Still, the Democrats’ showing in the 2018 election bodes well for November. “Michigan Democrats did very well in 2018 overall, and did better than normal in some of the more conservative western parts of the state, including Kent County (around the state’s second-largest city, Grand Rapids), Ottawa County, and Grand Traverse County in the northwestern Lower Peninsula,” Ivacko told Rewire.News. “These are some of the fastest growing parts of the state in terms of population growth, and so there are questions about whether important demographic trends might help Democrats going forward in what have traditionally been Republican strongholds.”

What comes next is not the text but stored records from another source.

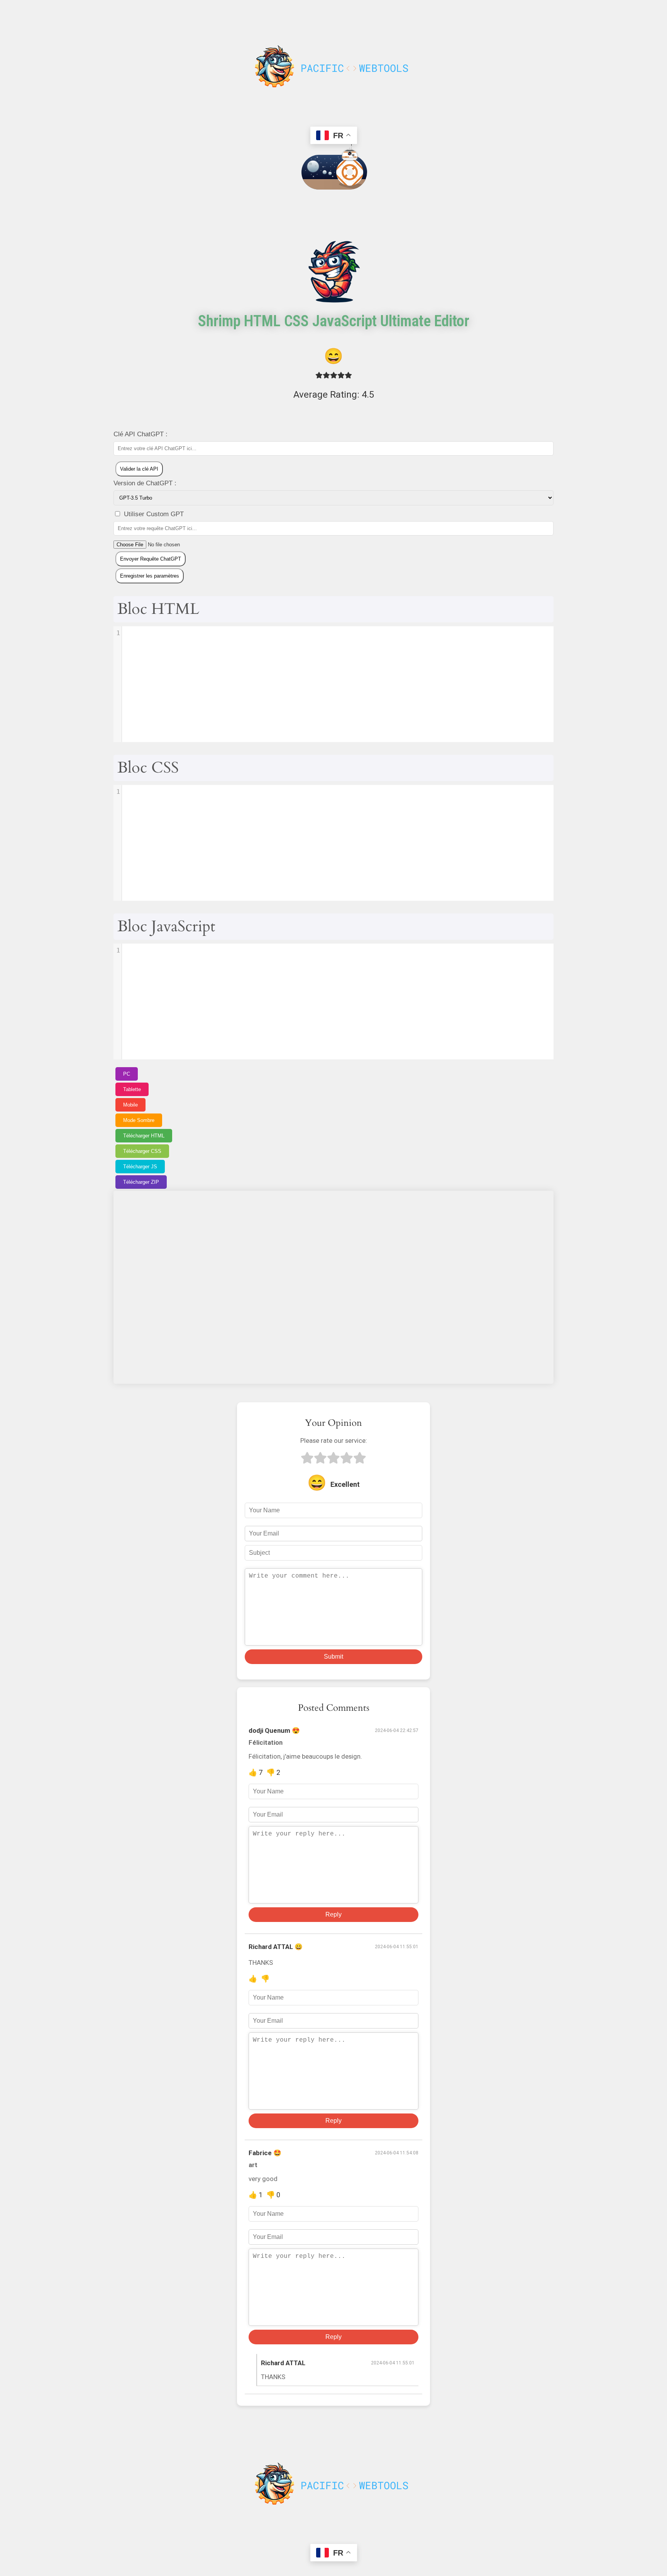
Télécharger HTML (143, 1136)
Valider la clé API (139, 469)
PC (126, 1074)
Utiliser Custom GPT (153, 514)
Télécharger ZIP (141, 1182)
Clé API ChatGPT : (140, 434)
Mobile (130, 1105)
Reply (333, 1914)
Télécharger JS (140, 1166)
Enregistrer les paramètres (149, 576)
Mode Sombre (138, 1120)
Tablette (132, 1089)
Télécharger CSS (142, 1151)
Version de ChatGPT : (144, 483)
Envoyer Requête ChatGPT (150, 559)
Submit (333, 1656)
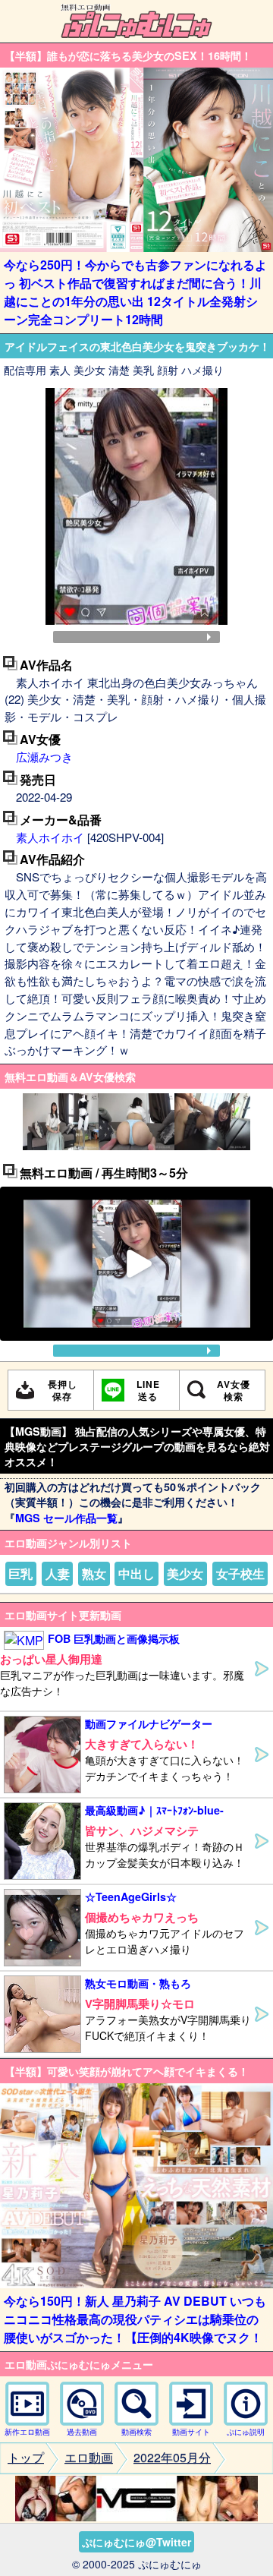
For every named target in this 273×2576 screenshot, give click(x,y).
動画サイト (191, 2431)
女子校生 (240, 1573)
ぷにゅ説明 (246, 2431)
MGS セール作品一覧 (66, 1517)
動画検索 (136, 2431)
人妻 (58, 1573)
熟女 (94, 1573)
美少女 (185, 1573)
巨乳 (20, 1573)
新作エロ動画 (27, 2431)
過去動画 (82, 2431)
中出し (136, 1573)
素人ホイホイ (50, 837)
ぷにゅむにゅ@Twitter (136, 2541)
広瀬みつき (44, 757)
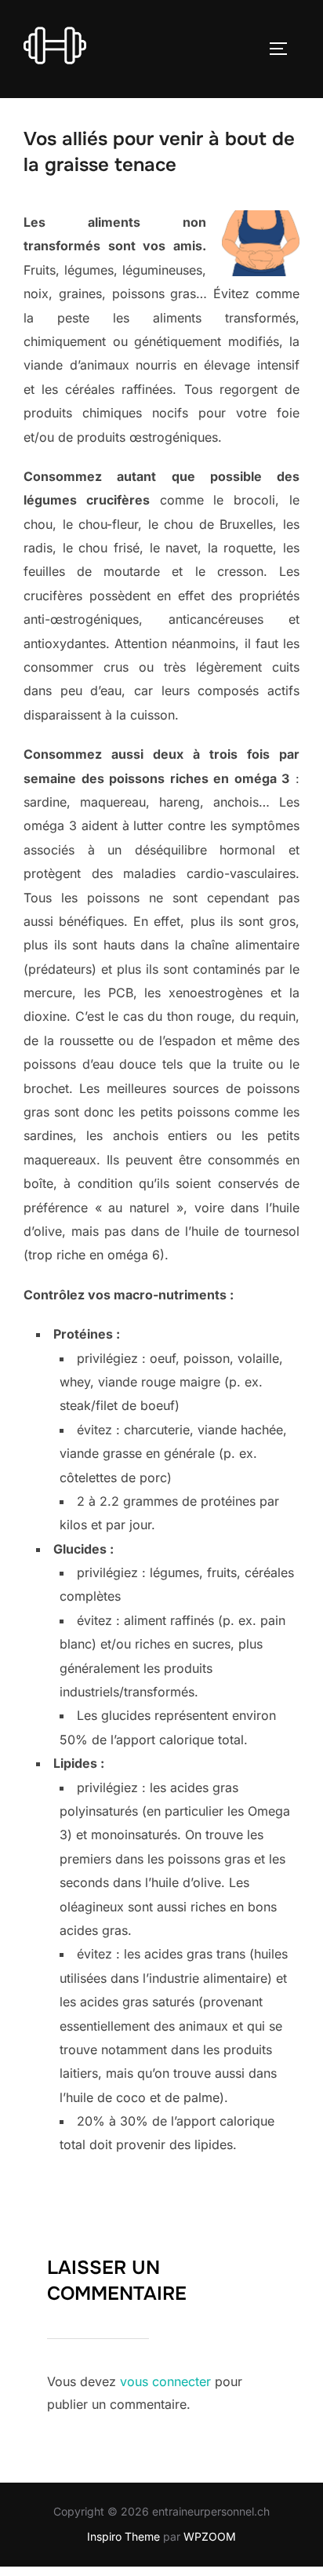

Recent voter reforms such as same-day voter registration and no-reason absentee voting, combined with Trump’s presence on the ballot, could push turnout even higher, Ivacko said, but it’s unclear who would benefit. According to an analysis from the Brookings Institution, results from 2019 state elections suggest increased turnout could benefit Democrats.

Christopher Borick, professor of political science and director of the Muhlenberg College Institute of Public Opinion, said that since Pennsylvania Democrats don’t have to win an extraordinary number of seats and a number of Republicans are retiring, there is a path to them taking the state senate and the house. But he said it would have to be a wave election, where a political party makes major gains, for Democrats to take one or both houses, which he doesn’t think is likely.

“I think it’s more [likely to be] trench warfare—moving little by little—and all those little things matter in places like Pennsylvania, of course, where there is a big electoral jackpot in the electoral college and the legislature is in play to a degree,” Borick said. “But for the legislature to flip, the national conditions surrounding the presidential election would have to change too and become more of a wave election.”